Because hospitals must fund the whole pathway: selection imaging, administration, monitoring, post-treatment imaging, handling, and waste, not just the drug. In the US, CMS OPPS payment policy for diagnostic radiopharmaceuticals (including the CY 2025 threshold approach) shows how payment design can change imaging viability and, indirectly, therapy access.

8) Is Lu-177 supply still a real constraint?

Yes, reliability and redundancy remain central. Partnerships and facility expansions exist precisely because the field expects higher demand and needs secure supply. For adoption planning, what matters is not “global supply exists” but “your center can get predictable deliveries”.

9) How should a strategy team size the Radiotheranostics Clinical Adoption Market?
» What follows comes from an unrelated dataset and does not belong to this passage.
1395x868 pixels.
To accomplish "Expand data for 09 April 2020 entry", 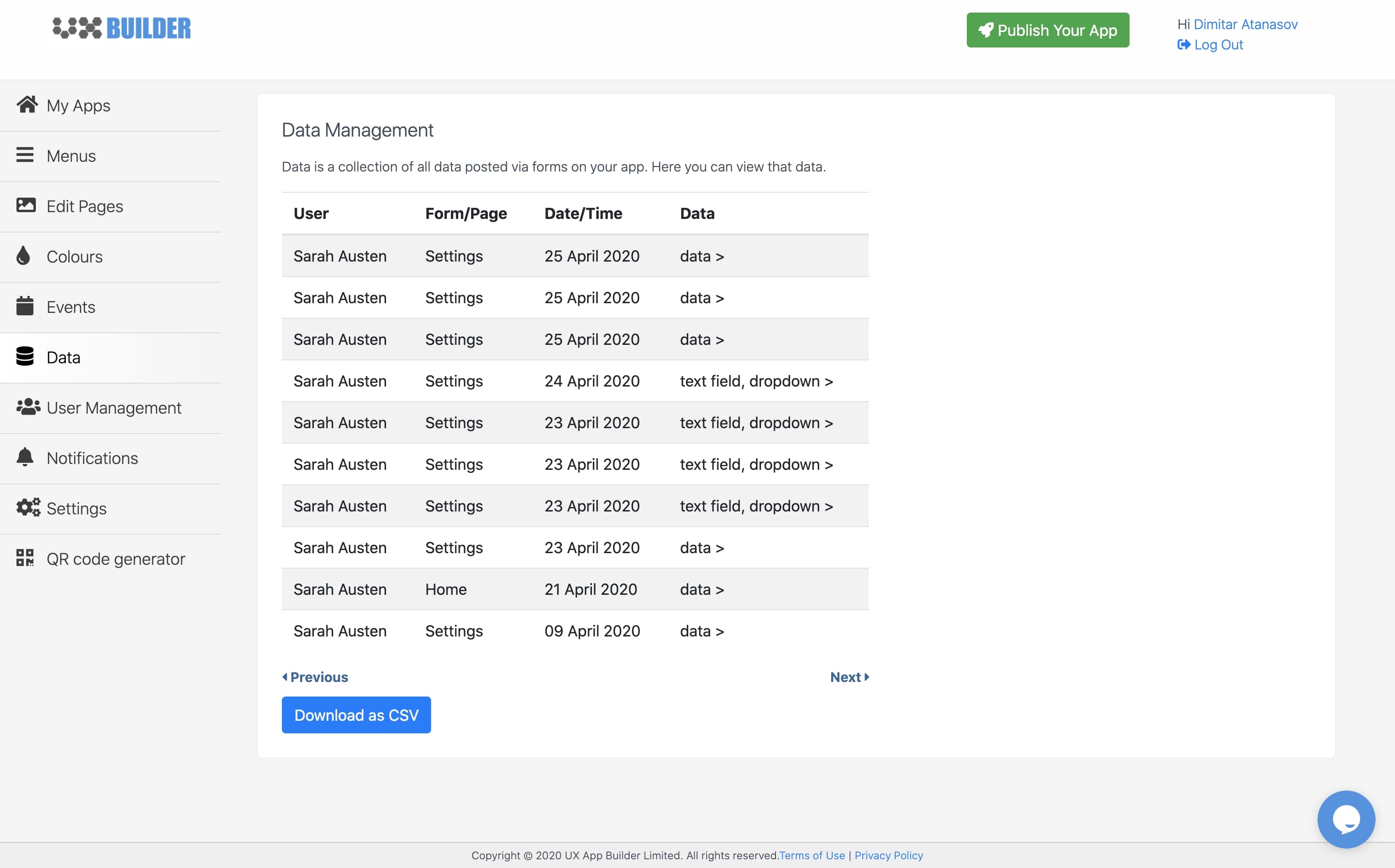I will tap(701, 632).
Start with delivered capacity: therapy slots per week, staffing coverage, radio pharmacy throughput, and imaging access, then layer on eligible population and reimbursement conversion. Papers on readiness and healthcare system capacity explicitly warn that delivery capacity can be insufficient even when patient need is high.
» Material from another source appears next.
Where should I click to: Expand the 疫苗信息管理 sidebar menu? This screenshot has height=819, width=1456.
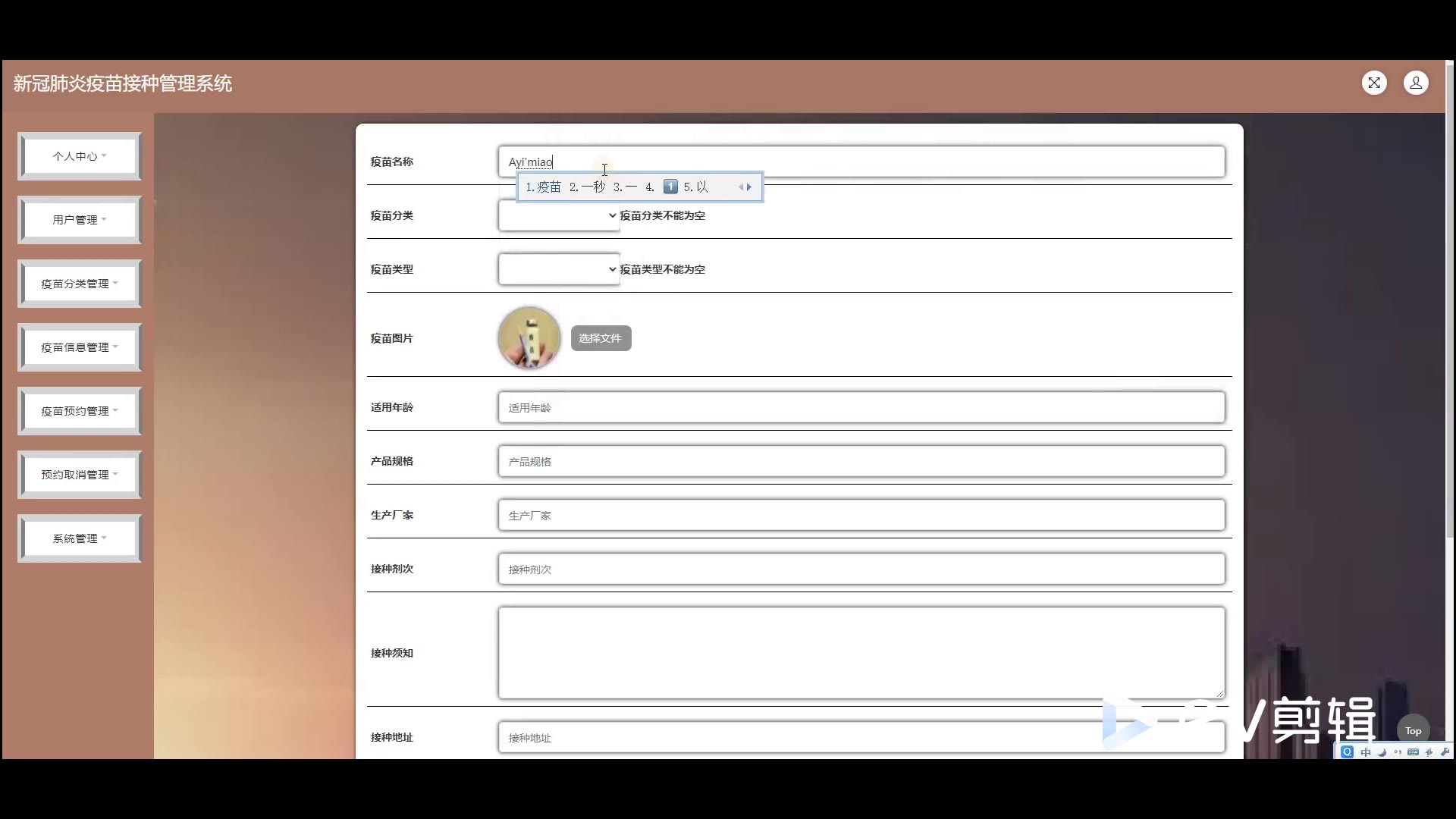80,347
10) What’s different about adoption in lower-resource settings?

Constraints are amplified: fewer scanners per capita, fewer trained teams, fragile supply chains, and limited funding pathways. Work discussing global challenges and LMIC contexts highlights equipment scarcity, isotope shortages, and staffing constraints as structural barriers.

Key Facts

  • FDA approved Pluvicto for earlier use (before chemotherapy) in PSMA-positive mCRPC in March 2025.
  • FDA approved Lutathera for pediatric patients aged 12+ with SSTR-positive GEP-NETs on 23 April 2024.
  • EANM/SNMMI published a joint procedure guideline for 177Lu-PSMA radioligand therapy, covering candidate identification, treatment procedures, and follow-up.
  • The joint EANM/SNMMI/IAEA enabling guide provides an overarching framework to initiate and operate theranostics centers across varied regulatory and financial settings.
  • EANM dosimetry committee recommendations aim to encourage patient-specific dosimetry practice for Lu-177-labelled therapies (within capable centers).
  • CMS finalized a CY 2025 OPPS policy to pay separately for diagnostic radiopharmaceuticals with per-day cost greater than $630 (with packaging below the threshold).
  • EANM policy work on readiness highlights key adoption barriers: referral and imaging access, workforce training, specialized infrastructure, isotope supply, and financial/regulatory alignment.
  • SNMMI published a post-treatment imaging procedure standard (2025) addressing timing and response evaluation considerations in theranostic care.
  • Multiple implementation-focused reviews explicitly list workforce shortages (physicians, radio pharmacy, physics, nursing) as a major barrier to broad radiotheranostics implementation.
  • Supplier announcements and collaborations (example: ITM and research partners) reflect active efforts to expand and secure medical Lu-177 supply.